The Royal Moroccan Air Force (RMAF) has decided to replace the Raytheon Advanced Countermeasures Electronic System (ACES) installed on its Lockheed Martin F-16 Block 52 multirole fighters with the Harris AN/ALQ-211 Advanced Integrated Defensive Electronic Warfare Suites (AIDEWS).
The RMAF's decision to order the AIDEWS was announced by the US Department of Defense (DoD) on 18 November, when it said that Harris Corp had been awarded a USD91 million contract to deliver an unspecified number of AN/ALQ-211s to Morocco.
The AIDEWS is a family of airborne defensive aids systems that can detect radar-guided missiles and defeat them using radio frequency jamming or by cueing chaff dispensers. It can also be integrated with sensors for detecting laser- and infrared-guided missiles. The system is already installed on F-16s operated by Chile, Oman, Pakistan, Poland, and Turkey.

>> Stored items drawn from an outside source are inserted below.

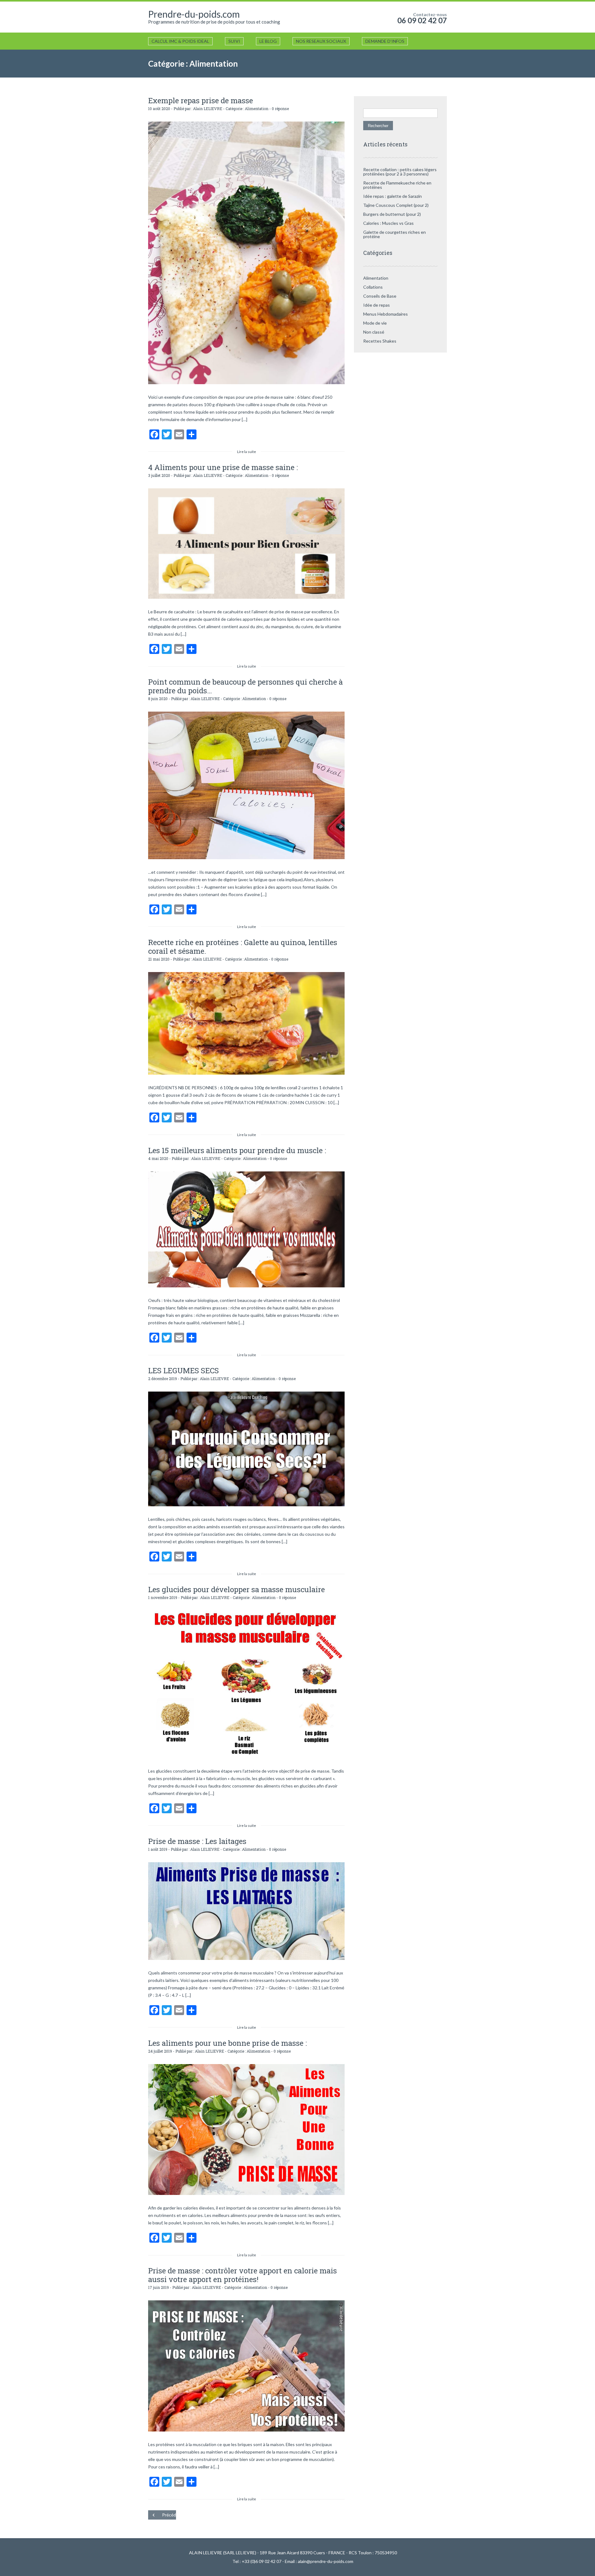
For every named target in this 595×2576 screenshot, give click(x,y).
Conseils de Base (379, 296)
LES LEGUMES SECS (183, 1370)
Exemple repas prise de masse (200, 100)
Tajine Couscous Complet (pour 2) (396, 205)
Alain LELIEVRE (207, 108)
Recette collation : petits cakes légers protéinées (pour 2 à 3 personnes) (400, 171)
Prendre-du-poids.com (194, 14)
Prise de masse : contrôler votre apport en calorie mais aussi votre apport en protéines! (242, 2275)
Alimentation (256, 108)
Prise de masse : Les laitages (197, 1841)
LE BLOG (268, 41)
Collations (373, 287)
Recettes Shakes (379, 341)
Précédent (169, 2514)
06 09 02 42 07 (422, 20)
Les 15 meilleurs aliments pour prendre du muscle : (237, 1150)
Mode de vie (375, 323)
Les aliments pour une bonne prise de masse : (227, 2043)
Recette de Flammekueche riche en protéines (397, 185)
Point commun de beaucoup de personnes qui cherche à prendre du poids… (245, 686)
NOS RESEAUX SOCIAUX (321, 41)
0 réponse (280, 108)
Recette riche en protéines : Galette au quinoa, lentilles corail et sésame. (242, 946)
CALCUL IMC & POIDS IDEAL (180, 41)
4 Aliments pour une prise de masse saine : (223, 467)
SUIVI (234, 41)
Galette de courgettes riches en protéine (394, 234)
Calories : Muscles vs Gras (388, 223)
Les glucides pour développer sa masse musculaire (236, 1589)
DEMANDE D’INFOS (384, 41)
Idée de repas (376, 305)
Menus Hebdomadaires (385, 314)
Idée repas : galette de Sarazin (392, 196)
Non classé (373, 332)
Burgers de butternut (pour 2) (392, 214)
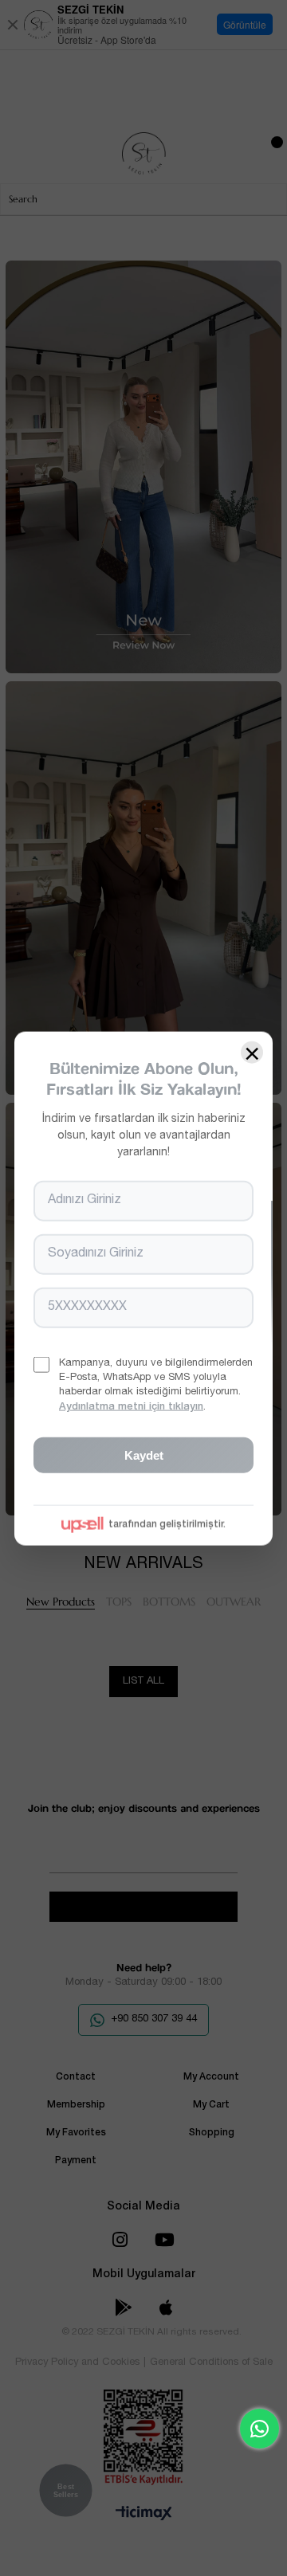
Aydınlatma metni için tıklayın (131, 1407)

The DoD announcement was vague about which type of AN/ALQ-211 the RMAF will receive, saying this was the first in a series of contracts for version 4, 8, and 9 systems for foreign military customers. The AN/ALQ-211(V)4 is carried internally by F-16 Block 50 and 52 multirole jets, the (V)8 is for VIP aircraft, and the (V)9 is a podded version that can be carried externally by other types of fighter.

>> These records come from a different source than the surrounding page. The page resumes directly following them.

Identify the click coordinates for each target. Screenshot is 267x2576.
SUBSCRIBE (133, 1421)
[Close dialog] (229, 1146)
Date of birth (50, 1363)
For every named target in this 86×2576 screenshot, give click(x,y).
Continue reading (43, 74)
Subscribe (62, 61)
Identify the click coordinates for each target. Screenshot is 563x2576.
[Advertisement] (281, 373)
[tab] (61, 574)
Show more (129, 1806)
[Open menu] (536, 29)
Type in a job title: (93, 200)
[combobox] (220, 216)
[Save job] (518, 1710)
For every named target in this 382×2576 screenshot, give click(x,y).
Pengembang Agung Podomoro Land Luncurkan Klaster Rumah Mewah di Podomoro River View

A Harris spokesperson told IHS Jane's that the contract covers the delivery of AIDEWS for Moroccan F-16s.
Those aircraft are currently fitted with the ACES, which performs the same role as the AIDEWS. Raytheon announced that order in December 2008, when it said it would supply the systems for the 24 F-16 Block 52 fighters that had been ordered by Morocco. It revealed the following month that the contract was worth USD127 million.
The RMAF received its F-16s in 2011-12 and Raytheon was awarded an additional USD70 million contract in December 2013 to support the ACES delivered to Morocco, Egypt, and Iraq.